Take Lucy Powell, for example, Labour's deputy leader. She referred to Reform, Ann's party, as a "cancer" and a "poison".

And then she has the brass neck to stand up in Parliament and say this: "I join the Home Secretary in paying my respects and condolences to the family of Ann Widdecombe. We might not have agreed politically, but I always greatly admired and respected her outspokenness, her fearlessness and her ability to not take herself too seriously.

"I think she was one of a kind, Mr Speaker, and of the like frankly we don't make any more."

Then you've got the actual Parliamentary Under-Secretary of State for Safeguarding and Violence Against Women and Girls, Nathalie Fleet.

Ann Widdecombe was very much a woman who had just been brutally, violently killed - and Fleet mocked Reform's calls for more security, and called Reform politicians a "gang of binmen".

She's apologised and said her thoughts have always been with Ann and her family.
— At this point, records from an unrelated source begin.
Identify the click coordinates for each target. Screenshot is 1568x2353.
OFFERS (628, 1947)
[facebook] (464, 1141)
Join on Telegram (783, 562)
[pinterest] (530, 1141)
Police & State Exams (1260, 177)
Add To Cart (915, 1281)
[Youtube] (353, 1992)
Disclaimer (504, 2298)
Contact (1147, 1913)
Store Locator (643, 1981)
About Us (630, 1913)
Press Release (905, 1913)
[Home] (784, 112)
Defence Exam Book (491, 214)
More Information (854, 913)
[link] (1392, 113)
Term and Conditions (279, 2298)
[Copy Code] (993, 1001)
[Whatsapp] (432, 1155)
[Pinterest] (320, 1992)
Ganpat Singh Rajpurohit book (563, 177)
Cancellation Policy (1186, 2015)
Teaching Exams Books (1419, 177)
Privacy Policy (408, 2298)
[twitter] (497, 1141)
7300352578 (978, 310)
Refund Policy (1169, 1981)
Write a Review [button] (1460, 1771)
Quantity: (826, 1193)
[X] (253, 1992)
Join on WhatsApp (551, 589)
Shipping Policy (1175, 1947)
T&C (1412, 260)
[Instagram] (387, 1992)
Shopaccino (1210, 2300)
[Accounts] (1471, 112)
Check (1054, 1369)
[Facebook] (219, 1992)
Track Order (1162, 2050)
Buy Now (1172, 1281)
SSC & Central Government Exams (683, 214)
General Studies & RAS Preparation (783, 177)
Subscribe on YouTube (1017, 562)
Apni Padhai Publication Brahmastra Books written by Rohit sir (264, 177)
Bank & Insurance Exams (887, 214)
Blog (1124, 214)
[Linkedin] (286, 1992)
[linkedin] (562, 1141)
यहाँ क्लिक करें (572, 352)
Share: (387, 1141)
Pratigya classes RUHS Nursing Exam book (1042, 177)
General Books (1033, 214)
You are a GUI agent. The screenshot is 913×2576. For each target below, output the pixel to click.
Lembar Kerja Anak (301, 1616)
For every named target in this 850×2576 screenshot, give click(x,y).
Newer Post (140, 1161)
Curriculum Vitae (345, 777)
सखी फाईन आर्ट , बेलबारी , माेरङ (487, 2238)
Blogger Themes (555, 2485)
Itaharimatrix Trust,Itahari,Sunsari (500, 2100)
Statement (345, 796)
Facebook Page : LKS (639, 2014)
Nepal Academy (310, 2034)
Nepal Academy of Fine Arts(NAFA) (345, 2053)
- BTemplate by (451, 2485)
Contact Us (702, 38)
Well, to me that seems hard to believe, doesn't it?

When Ann returned to frontline politics in 2019 to try to get a proper Brexit done and stand up for the democratic will of the people, the Sussex Labour Representation Committee published an official statement attacking her positions on LGBT rights and conversion therapy, labelling her an "intolerant hate-monger".

They explicitly wrote that Widdecombe's views "would be best classed as torture or brain-washing and left in the dustbin of history — where Widdecombe also belongs".

It's always the left that criticised people's language - but they're not very careful with their own, are they?

Then we've got former Labour Party candidate, now employee of Aberdeen University Heather Herbert, a trans rights activist who said they hoped Ann died "chained to the bed and was tortured".

And broadening it out even more, there does seem to be a theme here with various Labour Party figures.

Following a highly controversial column written by Jan Moir about the tragic death of Boyzone singer Stephen Gately, Wes Streeting tweeted in 2009: "There would be nothing natural about Jan Moir's death if I shoved the bigoted old bag under a train."

He apologised for those comments, but only in 2022 when they resurfaced.

Again, I'm not saying that these people have caused violence against Ann, or anyone for that matter - but the point is this - they always accuse the likes of Nigel Farage or Kemi Badenoch of being responsible for violence with their rhetoric. So perhaps they need to take a look in the mirror.